Secara finansial, Jason tidak perlu mewarisi seluruh aset-aset utama peninggalan mendiang ayahnya untuk hidup nyaman. Buruknya komunikasi antara Jason dan mendiang ayahnya mendorongnya memanfaatkan privilese yang dia punya sebaik mungkin agar sanggup berdiri di atas kakinya sendiri. Jason enggan bergantung pada laki-laki yang dibencinya setengah mati.

Hanya saja, kepicikannya tak akan pernah mengizinkannya membiarkan Rashel menang.

Saudara tirinya itu telah menerima perhatian dan kasih-sayang yang tidak pernah Jason dapatkan dari mendiang ayah mereka. Jason mau, kali ini Rashel yang merasakan kekalahan.

"Berarti, lo harus cari calon pengantin sesuai kriteria yang gue sebut tadi." Narendra berpikir. "Kalau dari sesama keluarga konglomerat, kayaknya ada beberapa nama yang bisa lo pertimbangkan—"

Kata-kata Narendra terputus oleh bunyi benda pecah-belah yang jatuh ke lantai.

Spontan, keduanya berpaling ke arah datangnya suara. Rupanya, seorang gadis yang sedang duduk sendirian tak sengaja menjatuhkan gelasnya. Gelas kristal itu sudah pecah berhamburan. Belingnya yang terserak di lantai berkilau ditimpa cahaya lampu yang menyiram sepenjuru ruangan.
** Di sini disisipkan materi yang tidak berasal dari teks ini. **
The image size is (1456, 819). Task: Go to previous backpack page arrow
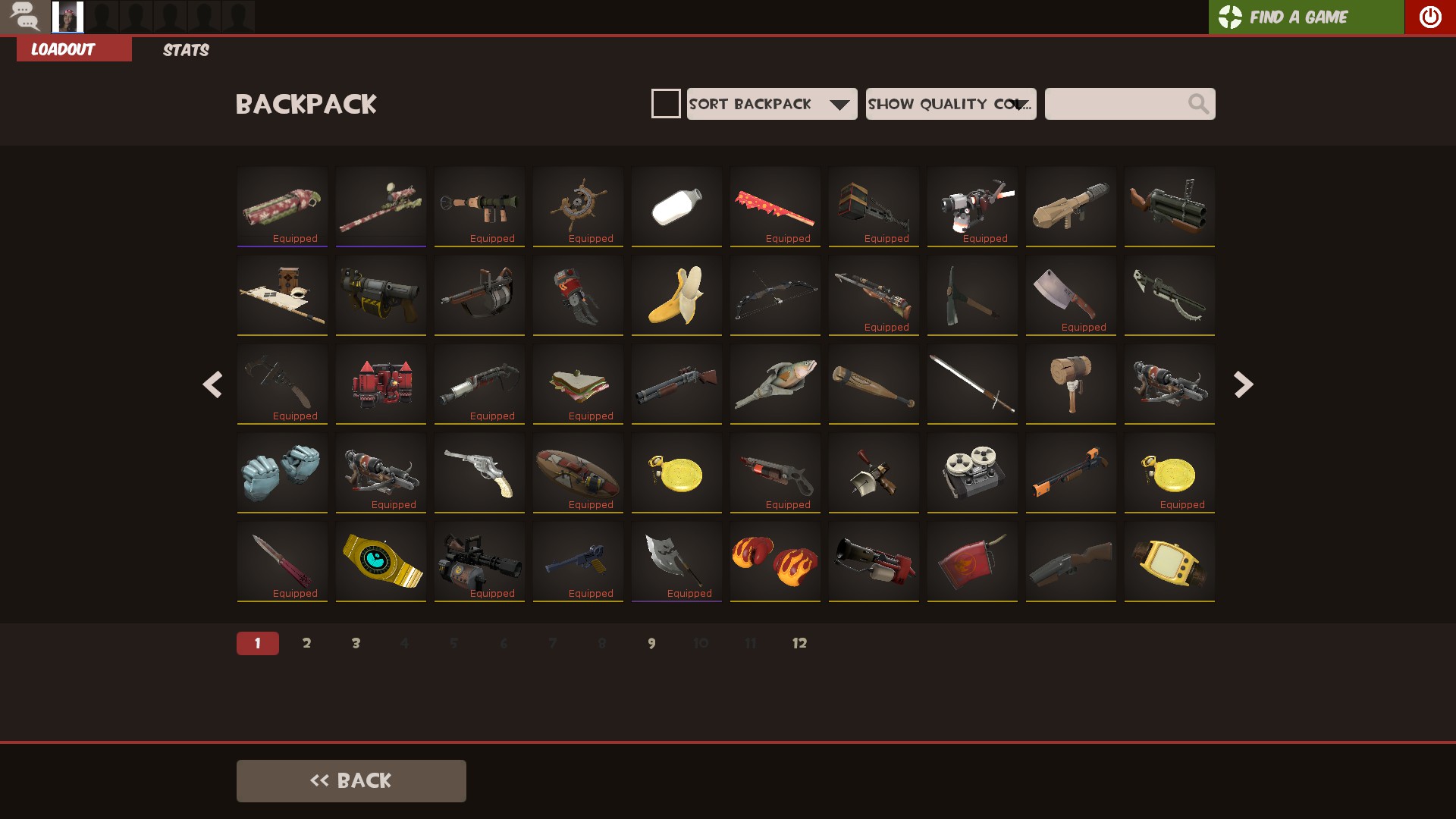pos(212,384)
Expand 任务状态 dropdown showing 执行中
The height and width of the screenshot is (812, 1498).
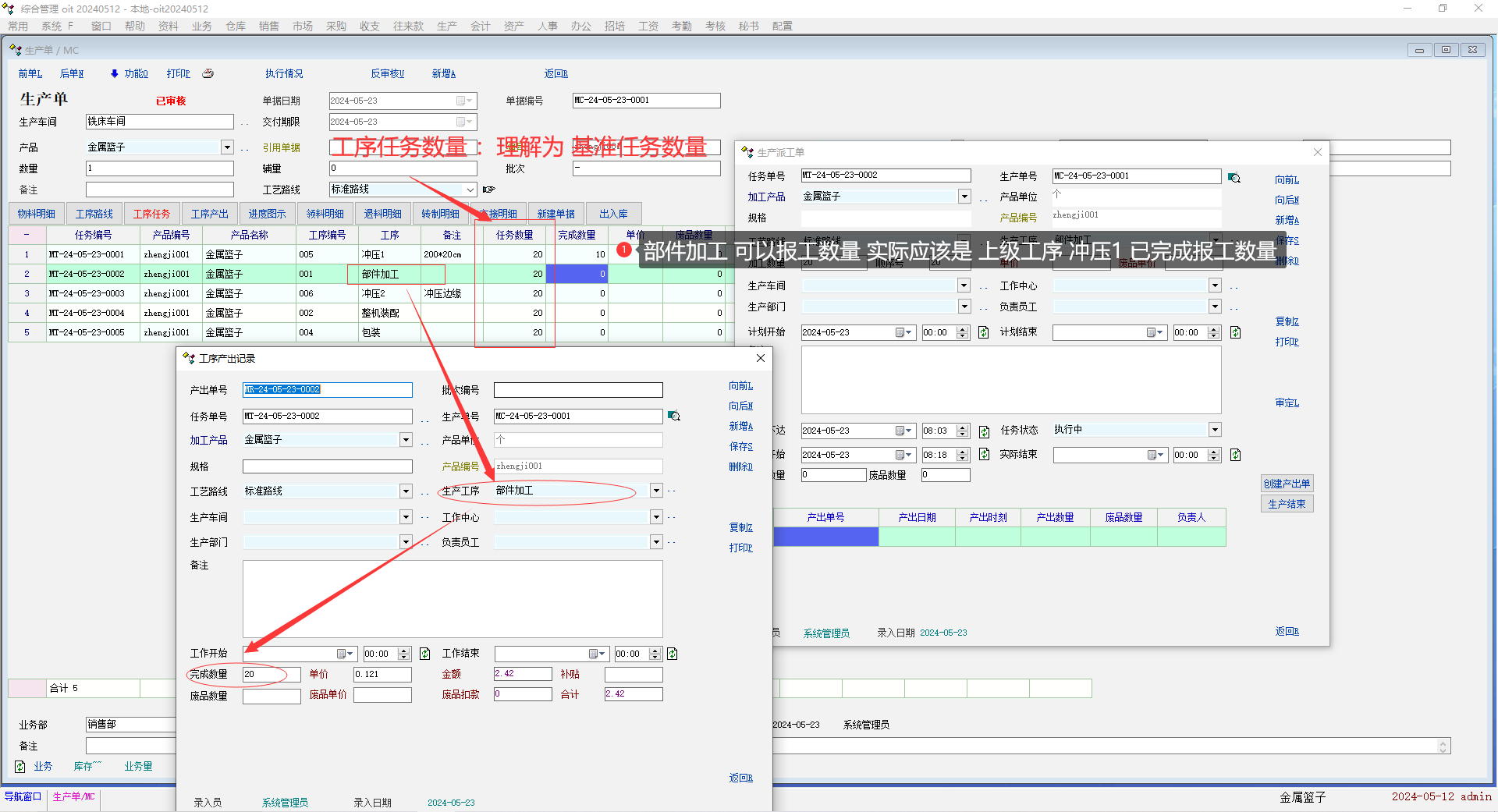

Salah satu pelayan berseragam tergopoh-gopoh mendekati tempat duduk si gadis, mulai membersihkan pecahan gelas yang tersebar dengan cekatan.

Gadis itu sudah mabuk, dan sepertinya, dia datang tanpa teman.

Di Rabu malam seperti ini, Lazuli cukup sepi. Selain mereka dan gadis itu, hanya ada empat meja lainnya yang terisi. Semuanya terletak berjauhan, sibuk dengan urusan di meja masing-masing.

"Jangan lupa mingkem."

Jason melengos. "Gue mingkem."

"Nggak usah ngeles." Narendra meledek. "Jelas-jelas gue lihat lo melototin cewek itu sampai mangap-mangap."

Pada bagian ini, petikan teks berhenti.